### WORK ORDER
Your response should be the complete listing, returned exactly as written.

### LISTED RECORDS
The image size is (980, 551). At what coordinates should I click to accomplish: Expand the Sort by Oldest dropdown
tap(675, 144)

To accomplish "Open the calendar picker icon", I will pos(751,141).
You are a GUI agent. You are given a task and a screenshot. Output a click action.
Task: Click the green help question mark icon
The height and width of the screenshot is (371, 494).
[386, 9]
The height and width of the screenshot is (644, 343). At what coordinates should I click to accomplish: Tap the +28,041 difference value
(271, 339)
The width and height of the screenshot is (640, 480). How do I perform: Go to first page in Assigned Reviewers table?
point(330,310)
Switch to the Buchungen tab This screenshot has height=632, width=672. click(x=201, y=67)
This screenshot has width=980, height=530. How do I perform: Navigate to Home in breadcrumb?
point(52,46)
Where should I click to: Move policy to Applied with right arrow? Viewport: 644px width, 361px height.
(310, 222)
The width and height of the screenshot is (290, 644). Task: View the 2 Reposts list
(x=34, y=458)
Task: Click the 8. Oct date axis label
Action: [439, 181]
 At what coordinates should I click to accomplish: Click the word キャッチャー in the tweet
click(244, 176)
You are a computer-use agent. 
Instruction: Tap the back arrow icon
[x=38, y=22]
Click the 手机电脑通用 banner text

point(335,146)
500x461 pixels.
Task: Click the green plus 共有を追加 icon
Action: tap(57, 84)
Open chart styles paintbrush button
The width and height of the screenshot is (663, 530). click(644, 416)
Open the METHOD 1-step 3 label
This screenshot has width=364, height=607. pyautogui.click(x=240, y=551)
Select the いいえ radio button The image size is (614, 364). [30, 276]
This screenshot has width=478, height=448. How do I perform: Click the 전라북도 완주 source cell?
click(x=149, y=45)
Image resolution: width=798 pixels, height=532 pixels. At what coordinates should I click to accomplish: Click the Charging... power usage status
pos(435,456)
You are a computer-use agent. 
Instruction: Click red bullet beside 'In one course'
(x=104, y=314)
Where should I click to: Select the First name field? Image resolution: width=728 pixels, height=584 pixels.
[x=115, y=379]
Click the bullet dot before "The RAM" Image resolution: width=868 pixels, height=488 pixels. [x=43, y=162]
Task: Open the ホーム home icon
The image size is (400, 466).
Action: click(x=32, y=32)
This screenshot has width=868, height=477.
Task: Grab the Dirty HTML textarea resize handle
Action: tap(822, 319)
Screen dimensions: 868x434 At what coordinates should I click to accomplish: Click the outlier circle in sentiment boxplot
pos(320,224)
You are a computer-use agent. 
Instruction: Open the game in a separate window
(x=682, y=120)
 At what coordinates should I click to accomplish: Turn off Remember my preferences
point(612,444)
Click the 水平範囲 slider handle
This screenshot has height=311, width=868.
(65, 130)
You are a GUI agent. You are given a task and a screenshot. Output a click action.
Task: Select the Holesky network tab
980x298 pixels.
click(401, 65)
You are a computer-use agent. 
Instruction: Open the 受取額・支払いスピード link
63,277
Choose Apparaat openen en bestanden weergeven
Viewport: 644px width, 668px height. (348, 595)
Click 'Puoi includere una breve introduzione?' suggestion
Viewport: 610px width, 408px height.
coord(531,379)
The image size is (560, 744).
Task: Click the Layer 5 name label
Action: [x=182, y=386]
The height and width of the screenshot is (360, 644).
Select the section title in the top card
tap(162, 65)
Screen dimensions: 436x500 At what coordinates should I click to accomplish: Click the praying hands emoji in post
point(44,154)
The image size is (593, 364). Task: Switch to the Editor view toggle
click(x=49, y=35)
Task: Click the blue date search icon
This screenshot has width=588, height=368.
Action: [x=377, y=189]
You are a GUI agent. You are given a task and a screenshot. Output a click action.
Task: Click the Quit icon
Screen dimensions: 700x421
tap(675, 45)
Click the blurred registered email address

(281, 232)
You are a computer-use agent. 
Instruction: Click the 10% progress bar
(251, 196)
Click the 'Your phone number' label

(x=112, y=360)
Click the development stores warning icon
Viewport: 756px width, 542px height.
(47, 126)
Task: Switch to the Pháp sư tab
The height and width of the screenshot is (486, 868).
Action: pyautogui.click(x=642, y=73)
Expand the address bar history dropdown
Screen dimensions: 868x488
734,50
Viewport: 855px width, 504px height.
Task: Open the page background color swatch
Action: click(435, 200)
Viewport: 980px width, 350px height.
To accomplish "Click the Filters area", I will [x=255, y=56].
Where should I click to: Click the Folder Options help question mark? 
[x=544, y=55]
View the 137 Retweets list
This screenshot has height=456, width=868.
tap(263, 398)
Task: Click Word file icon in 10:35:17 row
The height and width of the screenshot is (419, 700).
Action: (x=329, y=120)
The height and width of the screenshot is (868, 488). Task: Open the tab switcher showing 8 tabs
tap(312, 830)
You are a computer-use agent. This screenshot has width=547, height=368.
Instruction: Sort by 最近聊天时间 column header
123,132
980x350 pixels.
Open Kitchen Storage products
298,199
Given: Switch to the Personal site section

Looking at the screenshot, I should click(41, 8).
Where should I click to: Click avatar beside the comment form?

### EXERCISE SOLUTION
The image size is (980, 551). At what coordinates should I click to accomplish: Expand the Sort by Oldest dropdown
tap(675, 144)

To accomplish "Open the calendar picker icon", I will pos(751,141).
You are a GUI agent. You are given a task and a screenshot. Output a click action.
Task: Click the green help question mark icon
The height and width of the screenshot is (371, 494).
[386, 9]
The height and width of the screenshot is (644, 343). At what coordinates should I click to accomplish: Tap the +28,041 difference value
(271, 339)
The width and height of the screenshot is (640, 480). How do I perform: Go to first page in Assigned Reviewers table?
point(330,310)
Switch to the Buchungen tab This screenshot has height=632, width=672. click(x=201, y=67)
This screenshot has width=980, height=530. How do I perform: Navigate to Home in breadcrumb?
point(52,46)
Where should I click to: Move policy to Applied with right arrow? Viewport: 644px width, 361px height.
(310, 222)
The width and height of the screenshot is (290, 644). Task: View the 2 Reposts list
(x=34, y=458)
Task: Click the 8. Oct date axis label
Action: [439, 181]
 At what coordinates should I click to accomplish: Click the word キャッチャー in the tweet
click(244, 176)
You are a computer-use agent. 
Instruction: Tap the back arrow icon
[x=38, y=22]
Click the 手机电脑通用 banner text

point(335,146)
500x461 pixels.
Task: Click the green plus 共有を追加 icon
Action: tap(57, 84)
Open chart styles paintbrush button
The width and height of the screenshot is (663, 530). click(644, 416)
Open the METHOD 1-step 3 label
This screenshot has width=364, height=607. pyautogui.click(x=240, y=551)
Select the いいえ radio button The image size is (614, 364). [30, 276]
This screenshot has width=478, height=448. How do I perform: Click the 전라북도 완주 source cell?
click(x=149, y=45)
Image resolution: width=798 pixels, height=532 pixels. At what coordinates should I click to accomplish: Click the Charging... power usage status
pos(435,456)
You are a computer-use agent. 
Instruction: Click red bullet beside 'In one course'
(x=104, y=314)
Where should I click to: Select the First name field? Image resolution: width=728 pixels, height=584 pixels.
[x=115, y=379]
Click the bullet dot before "The RAM" Image resolution: width=868 pixels, height=488 pixels. [x=43, y=162]
Task: Open the ホーム home icon
The image size is (400, 466).
Action: click(x=32, y=32)
This screenshot has width=868, height=477.
Task: Grab the Dirty HTML textarea resize handle
Action: tap(822, 319)
Screen dimensions: 868x434 At what coordinates should I click to accomplish: Click the outlier circle in sentiment boxplot
pos(320,224)
You are a computer-use agent. 
Instruction: Open the game in a separate window
(x=682, y=120)
 At what coordinates should I click to accomplish: Turn off Remember my preferences
point(612,444)
Click the 水平範囲 slider handle
This screenshot has height=311, width=868.
(65, 130)
You are a GUI agent. You are given a task and a screenshot. Output a click action.
Task: Select the Holesky network tab
980x298 pixels.
click(401, 65)
You are a computer-use agent. 
Instruction: Open the 受取額・支払いスピード link
63,277
Choose Apparaat openen en bestanden weergeven
Viewport: 644px width, 668px height. (348, 595)
Click 'Puoi includere una breve introduzione?' suggestion
Viewport: 610px width, 408px height.
coord(531,379)
The image size is (560, 744).
Task: Click the Layer 5 name label
Action: [x=182, y=386]
The height and width of the screenshot is (360, 644).
Select the section title in the top card
tap(162, 65)
Screen dimensions: 436x500 At what coordinates should I click to accomplish: Click the praying hands emoji in post
point(44,154)
The image size is (593, 364). Task: Switch to the Editor view toggle
click(x=49, y=35)
Task: Click the blue date search icon
This screenshot has width=588, height=368.
Action: [x=377, y=189]
You are a GUI agent. You are given a task and a screenshot. Output a click action.
Task: Click the Quit icon
Screen dimensions: 700x421
tap(675, 45)
Click the blurred registered email address

(281, 232)
You are a computer-use agent. 
Instruction: Click the 10% progress bar
(251, 196)
Click the 'Your phone number' label

(x=112, y=360)
Click the development stores warning icon
Viewport: 756px width, 542px height.
(47, 126)
Task: Switch to the Pháp sư tab
The height and width of the screenshot is (486, 868).
Action: pyautogui.click(x=642, y=73)
Expand the address bar history dropdown
Screen dimensions: 868x488
734,50
Viewport: 855px width, 504px height.
Task: Open the page background color swatch
Action: click(435, 200)
Viewport: 980px width, 350px height.
To accomplish "Click the Filters area", I will [x=255, y=56].
Where should I click to: Click the Folder Options help question mark? 
[x=544, y=55]
View the 137 Retweets list
This screenshot has height=456, width=868.
tap(263, 398)
Task: Click Word file icon in 10:35:17 row
The height and width of the screenshot is (419, 700).
Action: (x=329, y=120)
The height and width of the screenshot is (868, 488). Task: Open the tab switcher showing 8 tabs
tap(312, 830)
You are a computer-use agent. This screenshot has width=547, height=368.
Instruction: Sort by 最近聊天时间 column header
123,132
980x350 pixels.
Open Kitchen Storage products
298,199
Given: Switch to the Personal site section

Looking at the screenshot, I should click(41, 8).
Where should I click to: Click avatar beside the comment form?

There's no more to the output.